F社労士の説明を聞いたE課長はうなずいた。

「では、教育担当者が新入社員に接する際、どんなことを心がければ良いでしょうか?」

<オンライン指導の方法>
○説明をする際は、不明瞭な発音や早口、きつい口調は避け、言葉の意味を理解できるように話すこと。
○社内指導では、例えば業務の手順について「これをしてから、あれをする」など指示代名詞を使って説明しても意味がわかるが、オンラインの場合は手順を具体的にきちんと言語化し、聞き手にわかりやすく伝えること。
○チャットでの説明や指導は、要点をわかりやすくまとめ的確に指示すること。
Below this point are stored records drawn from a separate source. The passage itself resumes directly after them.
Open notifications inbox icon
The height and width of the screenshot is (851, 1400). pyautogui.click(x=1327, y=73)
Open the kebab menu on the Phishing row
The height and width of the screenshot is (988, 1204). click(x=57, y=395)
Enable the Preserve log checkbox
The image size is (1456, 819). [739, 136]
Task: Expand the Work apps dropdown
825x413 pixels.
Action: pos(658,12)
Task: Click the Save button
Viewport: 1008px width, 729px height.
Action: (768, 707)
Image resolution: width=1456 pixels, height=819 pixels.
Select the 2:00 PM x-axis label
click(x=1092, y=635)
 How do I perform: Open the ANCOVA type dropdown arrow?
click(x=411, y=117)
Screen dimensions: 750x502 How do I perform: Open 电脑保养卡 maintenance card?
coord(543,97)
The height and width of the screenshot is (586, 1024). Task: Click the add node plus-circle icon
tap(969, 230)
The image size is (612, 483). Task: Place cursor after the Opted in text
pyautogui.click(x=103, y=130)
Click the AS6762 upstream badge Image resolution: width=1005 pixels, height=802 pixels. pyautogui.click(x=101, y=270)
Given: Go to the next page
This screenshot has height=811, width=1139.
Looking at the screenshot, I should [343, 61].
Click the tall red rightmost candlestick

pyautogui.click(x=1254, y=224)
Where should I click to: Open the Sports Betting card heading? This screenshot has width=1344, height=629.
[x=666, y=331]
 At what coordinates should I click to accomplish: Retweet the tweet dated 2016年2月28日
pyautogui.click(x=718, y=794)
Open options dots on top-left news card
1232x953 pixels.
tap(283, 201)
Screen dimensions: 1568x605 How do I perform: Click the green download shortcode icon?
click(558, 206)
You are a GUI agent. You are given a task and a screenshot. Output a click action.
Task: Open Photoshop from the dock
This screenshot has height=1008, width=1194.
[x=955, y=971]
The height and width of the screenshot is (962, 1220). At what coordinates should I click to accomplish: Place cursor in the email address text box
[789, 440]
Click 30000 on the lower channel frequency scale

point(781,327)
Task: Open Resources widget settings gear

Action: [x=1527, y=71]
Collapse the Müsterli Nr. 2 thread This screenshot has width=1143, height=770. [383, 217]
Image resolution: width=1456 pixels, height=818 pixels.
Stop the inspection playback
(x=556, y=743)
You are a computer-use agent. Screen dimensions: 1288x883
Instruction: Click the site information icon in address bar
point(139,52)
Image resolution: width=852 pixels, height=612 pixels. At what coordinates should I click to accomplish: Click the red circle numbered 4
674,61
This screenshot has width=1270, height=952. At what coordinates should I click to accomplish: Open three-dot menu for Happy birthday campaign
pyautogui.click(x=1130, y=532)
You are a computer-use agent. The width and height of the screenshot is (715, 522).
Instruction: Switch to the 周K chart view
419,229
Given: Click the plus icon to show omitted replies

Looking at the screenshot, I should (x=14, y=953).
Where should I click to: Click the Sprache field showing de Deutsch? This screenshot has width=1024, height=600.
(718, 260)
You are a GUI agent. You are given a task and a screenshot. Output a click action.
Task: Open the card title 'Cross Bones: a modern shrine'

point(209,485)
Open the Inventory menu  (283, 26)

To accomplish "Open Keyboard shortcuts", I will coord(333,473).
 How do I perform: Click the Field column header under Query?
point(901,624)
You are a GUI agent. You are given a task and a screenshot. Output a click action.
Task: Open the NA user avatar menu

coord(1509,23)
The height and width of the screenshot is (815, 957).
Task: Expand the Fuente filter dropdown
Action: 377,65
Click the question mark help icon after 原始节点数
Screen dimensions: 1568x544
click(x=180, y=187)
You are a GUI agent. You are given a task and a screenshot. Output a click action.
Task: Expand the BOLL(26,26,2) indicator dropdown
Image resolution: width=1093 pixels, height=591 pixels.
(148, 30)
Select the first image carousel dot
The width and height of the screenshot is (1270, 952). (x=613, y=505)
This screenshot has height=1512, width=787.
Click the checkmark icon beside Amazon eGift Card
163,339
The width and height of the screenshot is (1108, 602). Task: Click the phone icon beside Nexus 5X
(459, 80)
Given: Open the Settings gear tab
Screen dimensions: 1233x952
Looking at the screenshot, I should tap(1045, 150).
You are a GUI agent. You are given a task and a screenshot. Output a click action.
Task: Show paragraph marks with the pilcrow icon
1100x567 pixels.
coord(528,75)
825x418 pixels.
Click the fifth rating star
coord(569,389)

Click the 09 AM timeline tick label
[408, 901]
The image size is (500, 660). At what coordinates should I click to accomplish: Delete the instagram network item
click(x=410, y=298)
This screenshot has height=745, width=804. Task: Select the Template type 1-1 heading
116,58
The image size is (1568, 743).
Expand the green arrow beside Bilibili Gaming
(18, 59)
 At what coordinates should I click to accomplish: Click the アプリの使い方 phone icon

また読む相手のことを考え長文は避け、文調も辛らつ、冷たい雰囲気にならないようにすること。
○WEB画面は顔が目立って映るため、表情によっては相手を不安にさせてしまう場合があることを認識すること。
○お互いの心理的な距離感がつかめないため、相手のプライバシーに踏み込む話題には特に注意すること(軽い冗談でも場合によってはハラスメントを受けたと取られてしまうことがある)。

 説明を終えたF社労士はさらに付け加えた。

「上の例ですと、AさんがCさんに対して、別れた彼女の話を持ち出してからかうのはセクハラとなる可能性があります」
「その件については早急に手を打ちます。あと、会社として行うことはありますか?」

会社がこれから対応すべきこととは?

○Cの教育担当者をAから他の社員に変更する。その処遇によってCが退職を思いとどまる可能性がある。
○E課長とA、Bでミーティングを開き、C、Dの教育について進捗状況の確認と以後の教育方針について話し合い、共有する。また、他の課員のフォローも仰ぐ。
○E課長とA、Bには、オンラインでの教育方法に関する内容とハラスメント防止(特にリモートハラスメント)の研修を受けてもらう。